YOUR ASSIGNMENT – Search the data for the word "computer" and copy every line that contains it.

•••••

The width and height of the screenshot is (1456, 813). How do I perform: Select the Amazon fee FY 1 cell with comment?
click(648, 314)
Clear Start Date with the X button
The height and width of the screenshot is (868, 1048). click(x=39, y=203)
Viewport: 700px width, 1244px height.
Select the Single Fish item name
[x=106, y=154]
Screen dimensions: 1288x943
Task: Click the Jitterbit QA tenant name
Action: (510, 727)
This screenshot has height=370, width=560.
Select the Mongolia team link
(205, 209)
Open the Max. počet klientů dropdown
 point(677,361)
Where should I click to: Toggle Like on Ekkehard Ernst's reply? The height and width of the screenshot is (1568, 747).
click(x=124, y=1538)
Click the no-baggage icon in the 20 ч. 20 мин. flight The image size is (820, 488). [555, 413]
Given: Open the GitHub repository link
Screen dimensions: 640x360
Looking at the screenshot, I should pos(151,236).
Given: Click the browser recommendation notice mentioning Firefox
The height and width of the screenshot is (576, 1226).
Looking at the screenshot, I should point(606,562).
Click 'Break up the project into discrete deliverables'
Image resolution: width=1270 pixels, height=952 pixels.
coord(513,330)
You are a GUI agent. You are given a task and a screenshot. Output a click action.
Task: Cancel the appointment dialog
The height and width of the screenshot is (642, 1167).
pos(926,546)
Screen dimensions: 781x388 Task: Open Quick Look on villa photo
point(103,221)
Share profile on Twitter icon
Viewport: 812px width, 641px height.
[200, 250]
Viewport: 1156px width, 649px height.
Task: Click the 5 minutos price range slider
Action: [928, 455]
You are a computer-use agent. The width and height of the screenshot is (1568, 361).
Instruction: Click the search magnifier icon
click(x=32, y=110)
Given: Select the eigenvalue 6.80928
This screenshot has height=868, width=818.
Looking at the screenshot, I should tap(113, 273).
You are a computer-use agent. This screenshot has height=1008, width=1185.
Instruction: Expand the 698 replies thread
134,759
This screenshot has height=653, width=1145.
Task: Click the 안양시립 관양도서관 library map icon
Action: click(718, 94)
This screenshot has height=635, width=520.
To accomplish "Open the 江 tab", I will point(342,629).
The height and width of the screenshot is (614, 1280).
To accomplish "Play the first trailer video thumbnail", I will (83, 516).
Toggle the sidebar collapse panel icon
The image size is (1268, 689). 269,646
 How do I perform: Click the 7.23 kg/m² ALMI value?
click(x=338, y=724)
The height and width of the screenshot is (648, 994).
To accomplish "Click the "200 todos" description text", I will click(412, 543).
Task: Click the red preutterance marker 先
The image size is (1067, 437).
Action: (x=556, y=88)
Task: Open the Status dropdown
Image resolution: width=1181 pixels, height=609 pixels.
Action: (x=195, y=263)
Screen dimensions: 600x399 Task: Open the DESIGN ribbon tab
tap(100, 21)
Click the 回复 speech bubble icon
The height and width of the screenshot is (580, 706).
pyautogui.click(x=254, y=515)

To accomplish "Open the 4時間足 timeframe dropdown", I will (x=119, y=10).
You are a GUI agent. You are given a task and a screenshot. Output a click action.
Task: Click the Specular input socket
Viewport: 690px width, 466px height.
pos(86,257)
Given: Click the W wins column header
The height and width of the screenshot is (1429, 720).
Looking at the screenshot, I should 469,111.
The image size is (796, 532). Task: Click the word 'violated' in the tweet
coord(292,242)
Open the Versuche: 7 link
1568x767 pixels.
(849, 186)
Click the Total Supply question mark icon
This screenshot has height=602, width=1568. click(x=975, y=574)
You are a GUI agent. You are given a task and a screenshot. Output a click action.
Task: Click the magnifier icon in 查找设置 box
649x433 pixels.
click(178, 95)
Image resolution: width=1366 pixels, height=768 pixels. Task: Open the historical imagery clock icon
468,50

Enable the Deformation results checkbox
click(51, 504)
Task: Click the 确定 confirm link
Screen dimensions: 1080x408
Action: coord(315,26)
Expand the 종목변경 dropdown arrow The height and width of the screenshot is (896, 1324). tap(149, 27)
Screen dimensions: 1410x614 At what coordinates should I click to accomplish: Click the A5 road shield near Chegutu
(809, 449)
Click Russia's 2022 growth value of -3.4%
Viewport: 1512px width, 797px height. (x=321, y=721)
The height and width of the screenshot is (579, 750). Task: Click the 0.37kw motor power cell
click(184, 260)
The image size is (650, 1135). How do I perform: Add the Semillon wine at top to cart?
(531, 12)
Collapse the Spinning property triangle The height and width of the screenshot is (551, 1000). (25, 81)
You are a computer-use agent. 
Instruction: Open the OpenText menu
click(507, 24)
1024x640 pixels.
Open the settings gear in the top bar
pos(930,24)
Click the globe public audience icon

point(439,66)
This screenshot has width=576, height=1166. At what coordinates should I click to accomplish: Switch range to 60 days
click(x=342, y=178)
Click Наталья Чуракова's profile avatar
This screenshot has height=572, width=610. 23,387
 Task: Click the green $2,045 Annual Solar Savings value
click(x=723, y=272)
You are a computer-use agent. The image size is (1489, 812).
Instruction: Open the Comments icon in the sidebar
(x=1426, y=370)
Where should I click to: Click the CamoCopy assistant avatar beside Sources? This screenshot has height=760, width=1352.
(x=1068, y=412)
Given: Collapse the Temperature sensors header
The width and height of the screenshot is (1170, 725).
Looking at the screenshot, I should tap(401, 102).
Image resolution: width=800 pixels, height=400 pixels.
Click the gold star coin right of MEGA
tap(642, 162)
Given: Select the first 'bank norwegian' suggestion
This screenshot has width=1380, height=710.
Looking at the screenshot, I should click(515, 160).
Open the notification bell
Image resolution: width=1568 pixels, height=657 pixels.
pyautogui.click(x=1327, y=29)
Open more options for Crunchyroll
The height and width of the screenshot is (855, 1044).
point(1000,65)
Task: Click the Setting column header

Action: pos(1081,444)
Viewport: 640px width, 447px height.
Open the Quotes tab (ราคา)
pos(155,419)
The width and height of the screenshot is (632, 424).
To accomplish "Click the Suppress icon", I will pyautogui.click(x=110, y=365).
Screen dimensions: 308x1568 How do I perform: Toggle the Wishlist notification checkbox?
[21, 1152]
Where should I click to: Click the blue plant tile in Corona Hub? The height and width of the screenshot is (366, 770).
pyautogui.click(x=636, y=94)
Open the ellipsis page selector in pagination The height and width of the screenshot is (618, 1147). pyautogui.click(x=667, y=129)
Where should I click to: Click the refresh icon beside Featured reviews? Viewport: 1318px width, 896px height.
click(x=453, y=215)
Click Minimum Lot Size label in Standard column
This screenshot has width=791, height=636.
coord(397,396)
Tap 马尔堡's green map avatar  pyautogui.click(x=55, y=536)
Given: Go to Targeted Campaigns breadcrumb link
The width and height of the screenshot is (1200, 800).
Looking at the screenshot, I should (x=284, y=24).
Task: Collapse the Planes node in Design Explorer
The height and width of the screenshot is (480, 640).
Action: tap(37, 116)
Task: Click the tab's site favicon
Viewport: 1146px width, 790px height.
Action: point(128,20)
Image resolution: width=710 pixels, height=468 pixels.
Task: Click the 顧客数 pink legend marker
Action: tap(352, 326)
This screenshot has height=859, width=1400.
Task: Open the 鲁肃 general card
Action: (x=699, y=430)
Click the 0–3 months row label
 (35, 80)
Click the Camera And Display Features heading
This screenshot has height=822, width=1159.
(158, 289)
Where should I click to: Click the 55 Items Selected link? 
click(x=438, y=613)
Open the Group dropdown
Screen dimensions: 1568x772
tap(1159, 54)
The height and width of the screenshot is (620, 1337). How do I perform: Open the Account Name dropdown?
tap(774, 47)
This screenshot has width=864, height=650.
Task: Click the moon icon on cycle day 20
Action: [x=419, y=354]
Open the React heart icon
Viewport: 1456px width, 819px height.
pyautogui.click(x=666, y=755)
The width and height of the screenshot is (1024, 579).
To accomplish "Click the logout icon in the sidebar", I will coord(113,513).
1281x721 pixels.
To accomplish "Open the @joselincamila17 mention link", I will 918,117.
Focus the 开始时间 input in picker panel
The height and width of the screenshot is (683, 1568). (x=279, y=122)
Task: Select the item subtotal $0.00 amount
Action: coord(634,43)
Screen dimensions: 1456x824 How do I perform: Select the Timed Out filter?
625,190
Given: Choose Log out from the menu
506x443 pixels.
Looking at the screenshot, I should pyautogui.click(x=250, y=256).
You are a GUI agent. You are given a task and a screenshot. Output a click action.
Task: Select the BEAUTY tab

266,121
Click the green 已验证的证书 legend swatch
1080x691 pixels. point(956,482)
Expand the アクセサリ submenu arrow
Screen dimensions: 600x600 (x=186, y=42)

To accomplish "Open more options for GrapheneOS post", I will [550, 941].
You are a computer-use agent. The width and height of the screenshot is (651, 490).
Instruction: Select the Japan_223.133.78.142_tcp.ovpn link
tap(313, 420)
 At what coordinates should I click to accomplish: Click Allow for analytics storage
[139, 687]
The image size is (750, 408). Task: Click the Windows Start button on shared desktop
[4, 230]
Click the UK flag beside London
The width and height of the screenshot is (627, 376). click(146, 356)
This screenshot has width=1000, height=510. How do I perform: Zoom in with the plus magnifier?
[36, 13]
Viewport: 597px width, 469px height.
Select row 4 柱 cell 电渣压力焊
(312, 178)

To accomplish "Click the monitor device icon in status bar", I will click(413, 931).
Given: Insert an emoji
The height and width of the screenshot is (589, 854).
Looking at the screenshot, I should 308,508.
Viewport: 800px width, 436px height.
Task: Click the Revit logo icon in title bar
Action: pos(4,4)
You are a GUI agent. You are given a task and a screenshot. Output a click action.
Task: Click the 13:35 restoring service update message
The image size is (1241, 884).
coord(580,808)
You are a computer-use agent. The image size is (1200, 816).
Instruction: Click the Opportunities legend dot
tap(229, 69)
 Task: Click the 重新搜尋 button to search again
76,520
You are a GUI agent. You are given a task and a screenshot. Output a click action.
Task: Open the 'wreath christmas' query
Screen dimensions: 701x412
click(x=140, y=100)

•••••

EXERCISE RESPONSE –
You are a computer-use agent. The width and height of the screenshot is (1568, 361).
You are a computer-use agent. This screenshot has height=1008, width=1185.
You are a computer-use agent. 
You are a computer-use agent. The image size is (1489, 812).
You are a computer-use agent. The width and height of the screenshot is (651, 490).
You are a computer-use agent. The image size is (1200, 816).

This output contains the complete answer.